Pootin used all the transport he had to screw up Ukraine. He now doesn’t have enough left to get out of his own way. While he has the means to do random damage he ain’t actually going anyplace. Should he actually do anything dramatic and our own Grand Kenyan refused to respond we would have to have our own “depose” party——then respond at the melting point of Moscow.
"According to the International Institute of Strategic Studies "Military Balance" publication a widely-used and well-respected unclassified compendium of information about the worlds armed forces in 1989, just before the collapse of the Warsaw Pact, the Soviet Union deployed a total of 64 divisions in what was then known as its Western Theater of Military Operations. These are the Russian forces that would have been hurled at NATO in an attack on Western Europe. They would have been reinforced by another 700,000 troops from the USSRs three frontline Warsaw Pact allies, East Germany, Czechoslovakia, and Poland. In all, more than 100 divisions would have been available for a drive into West Germany and beyond. The six countries committed to defending NATOs front lines West Germany, the United States, Great Britain, Canada, Belgium and the Netherlands meanwhile deployed only 21 or so divisions in Germany. While NATO divisions were generally somewhat larger than their Warsaw Pact counterparts and reinforcement would have been forthcoming from the United States, the disparity along the East-West frontier was nonetheless huge.

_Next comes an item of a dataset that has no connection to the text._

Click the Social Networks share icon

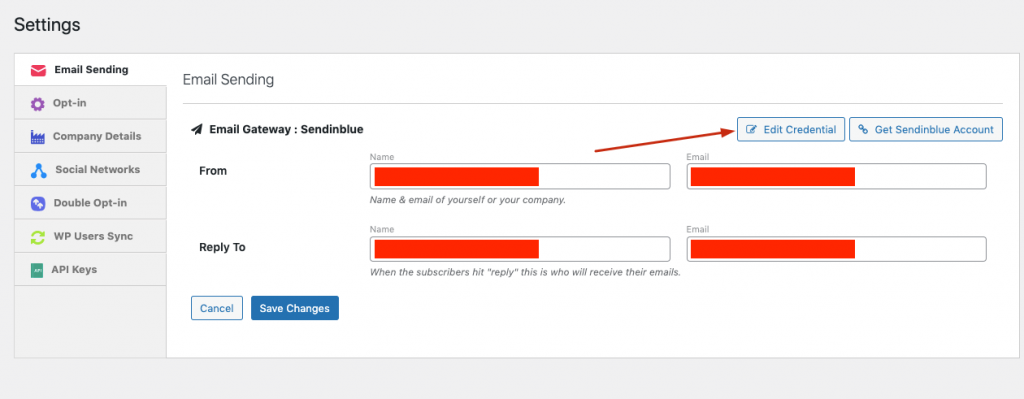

Consider the situation today. East Germany no longer exists, while Poland, the Czech Republic, Slovakia and every one of Russias other erstwhile Warsaw Pact partners are now members of NATO. So are Estonia, Latvia and Lithuania, which in 1989 were parts of the Soviet Union itself. In 1989, the Red Army had almost a half-million troops and 27 maneuver divisions (plus enormous quantities of artillery and other units) on the territory of its three main allies. Today, it has a total of seven divisions in its entire Western Military District, all of which are based on its own territory. Indeed, the entire Russian army today boasts about 25 divisions, fewer than it had forward deployed in its Eastern European allies during the waning days of the Cold War.
Today, Poland, the Czech Republic, Slovakia, and Germany alone field more divisions than Russia has in its Western Military District. These countries are backstopped by the rest of NATO, including, of course, the United States."